From the very first page of The Road, McCarthy's distinct writing style fits the world he describes. Most obviously, his punctuation is extremely sparse. McCarthy does not use apostrophes to indicate contractions (for example, he uses "dont" instead of "don't"), and he does not use quotation marks to set apart dialogue from exposition. The conventions of writing hardly matter in this post-apocalyptic world. Moreover, the dialogue is usually set apart from exposition as a new indented line, but occasionally, some dialogue runs into the exposition as well. For example: "His face in the small light streaked with black from the rain like some old world thespian. Can I ask you something? he said" (9).
Further, in the above quotation, one can also see that McCarthy's prose often includes sentence fragments. In other cases, a lack of commas and other punctuation creates run-on sentences: "He dreamt of walking in a flowering wood where birds flew before them he and the child and the sky was aching blue but he was learning how to wake himself from just such siren worlds" (15). McCarthy's stark prose style here reflects the barrenness of the landscape. The relentless consistency of this writing style helps create and sustain the mood of the book and its world, which is discussed in further detail below.
The reader spends the first section only with the man (called "Papa") and his son, the boy. Thus far, they are the only live characters in the book; the various antagonists they will encounter have not yet appeared. But the father hints at the others’ presence, making sure that their pistol is within reach and that they are not followed or seen by others. "He kept constant watch behind him in the mirror" (21).
The initial and most obvious conflict the protagonists face is the struggle to survive in a destroyed and destructive landscape. It is the conflict of man versus nature, with the old civilization providing tools. The father and son must scavenge for food and other vital supplies. In this section, the environment itself is the antagonist. They must battle against the harsh fall and winter, the rain and snow. The dry and ashen land, seemingly bereft of any other life, maybe even plants, makes their journey even more difficult.

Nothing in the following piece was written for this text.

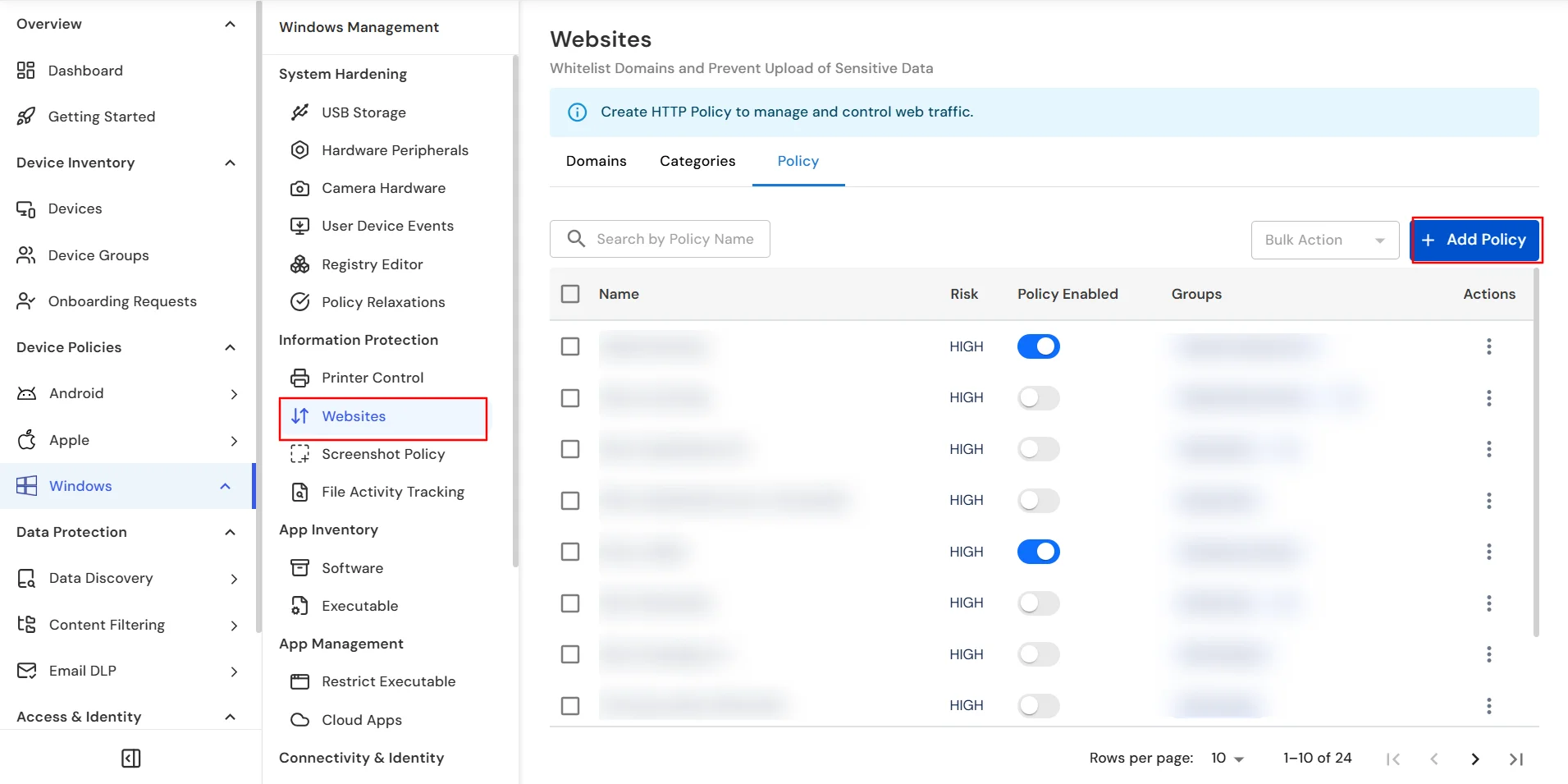The width and height of the screenshot is (1568, 784).
Task: Check the select-all checkbox in the table header
Action: [x=570, y=293]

The opening section of The Road thus quickly captures the dark mood of the novel. The novel’s second sentence already indicates the bleakness of the world these protagonists inhabit: "Nights dark beyond darkness and the days more gray each one than what had gone before" (3). Throughout the novel, additional details of the landscape reinforce this bleak image of the protagonists' environment. "The blackness he woke to on those nights was sightless and impenetrable.... No sound but the wind in the bare and blackened trees" (13). The general mood that quickly permeates the book is one of death and desolation, and the plot bears this out.
To punctuate this mood, the father and his son are also preoccupied with death. The reader cannot avoid the worry. The son asks his father whether they will die; the father believes his dreams are the lure of death. Interestingly, this perception of his dreams is paradoxical, as only in these dreams or reminiscences so far does McCarthy allow for any "life" in his descriptions. The dreams are made vivid and lifelike, in stark contrast to the deathly environment. "He dreamt of a flowering wood where birds flew before them..." (15), or "he'd watched a falcon fall down the long blue wall of the mountain [with its] blowsy plumage in the still autumn air." The birds and falcons, the colors, are now gone. Moreover, the father believes they are symbols of death: "How else would death call you?" (18).
The father also appears to treat his child as a redemptive figure: "[The father] knew only that the child was his warrant. He said: If he is not the word of God God never spoke" (4). This statement alludes to the man's religious hope; his love for his son seems to come from a divine commandment within him. Indeed, much of the plot revolves around the father’s paternal, hopeful efforts to keep his son alive despite everything.